If I have learned anything during my time in the Balkans, it’s that the bus and train stations are either right next to each other or on opposite sides of town. Upon arriving at the bus station, I realized it must be the latter. Not only were there no train tracks in sight, there was pretty much nothing around. A few people were waiting for a bus, and faint noises came from an auto repair shop across the street. That was about it. Without any maps, internet or money, I started speaking with the only people there, and for the first time, no one spoke English. With my limited Serbian, some miming and, at one point, very poor drawing, I was finally able to explain to the ticket clerk that I needed to catch a train, and her eyes widened. Apparently, the train station wasn’t nearby.
If there is a second thing I have learned about how things work in this part of the world, it’s that everything, no matter how far, is always a twenty minute walk away. Either most people choose not to walk and assume that’s how long it would take, or 20 just sounds like a good number. In any case, twenty minutes after walking in what I was told was the correct direction, I was redirected by a helpful local who spoke a little English and was nice enough to write down the Serbian for train station – железничке станице, or železničke stanice. Every few minutes, I would bother someone along the way, asking “železničke stanice?” This process repeated itself a few times, and 90 minutes later, I was again in the middle of nowhere. The sun was getting lower in the sky, and I had one hour until the last train.

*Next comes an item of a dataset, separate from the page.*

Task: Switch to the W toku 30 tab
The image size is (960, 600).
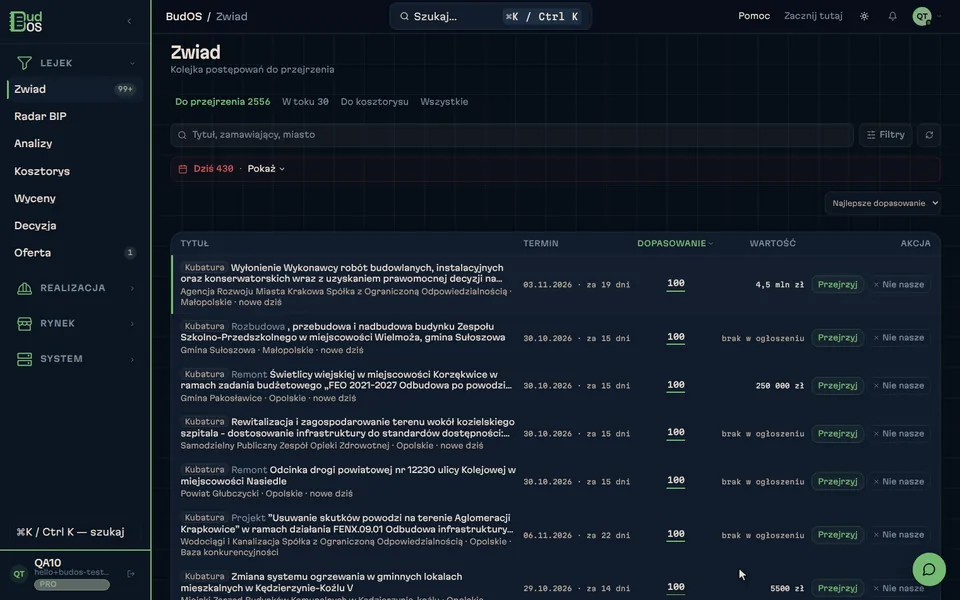Action: [305, 102]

At this point, I was starting to give up hope. There was still no sign of the station, an ATM, or anything that looked remotely modern. Continuing to walk in the same direction, I started to also keep an eye out for somewhere safe and isolated to set up camp for the night. I was in a neighborhood on the outskirts of town, with many small houses that had grassy, fenced off front yards. Surely, one of the locals wouldn’t mind if I set up my bivy sack on their lawn for the night. Just as I was about to knock on someone’s door, I came across a set of rusted railroad tracks on the side of the road. The track started a few meters away from the sidewalk, semi-hidden under some low shrubs, and led through a path in the vegetation. Figuring I had nothing to lose, I began following the path and 5 minutes later, it opened up to what seemed to be the station.

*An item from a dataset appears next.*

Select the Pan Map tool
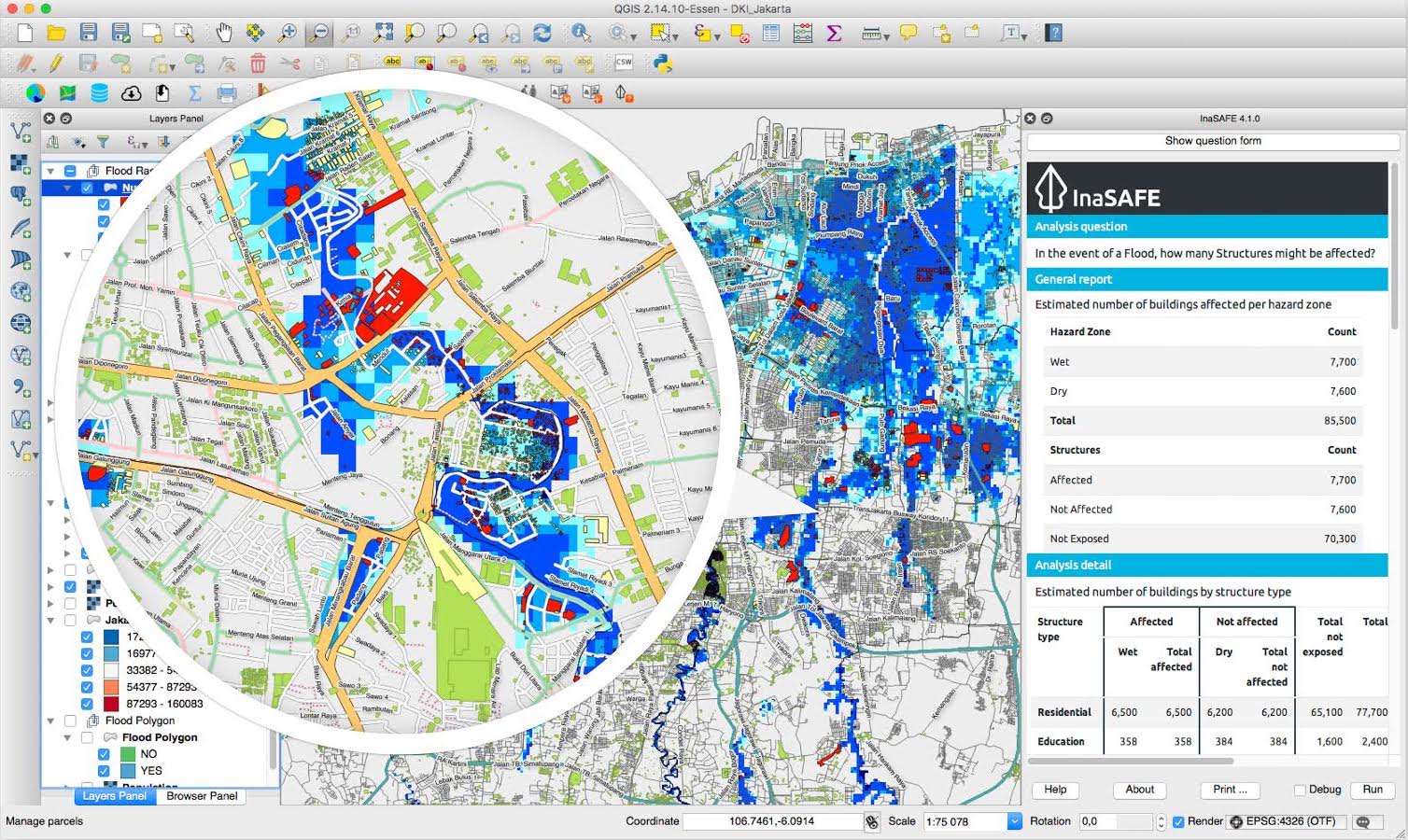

The train station was completely deserted. Overgrown grass covered the tracks, abandoned trolleys lined the furthest rails, and stray dogs laid aimlessly on the eges of the platform, soaking in the last bits of sunshine. Inside the decrepit building, an old man calmly smoked a cigarette, his thick, white mustache yellowed from years of incessant smoking.
The window of the ticket counter rattled, disturbing the silence and waking the pigeons that were huddled along the ceiling’s decaying, wooden support beams. The train ticket was 500 dinar (about 4€) and the nearest ATM was half a kilometer away. After a bit of rushing, I had my ticket and, ironically, twenty minutes to spare.
It was a day of many firsts. For the first time, I had absolutely no idea where I was. I had no money. Everything was written in a script that I couldn’t read. There weren’t many people around, and the few that I ran into didn’t speak any English. And it was exhilirating. In the end, regardless of the obstacles, when you embrace the experience and keep an open mind, everything seems to turn out fine. Everything did turn out fine, and soon after a few unnecessarily meticulous searches of my 35 liters at the border, I was walking taking my first steps through the calm, brightly lit streets of Romania.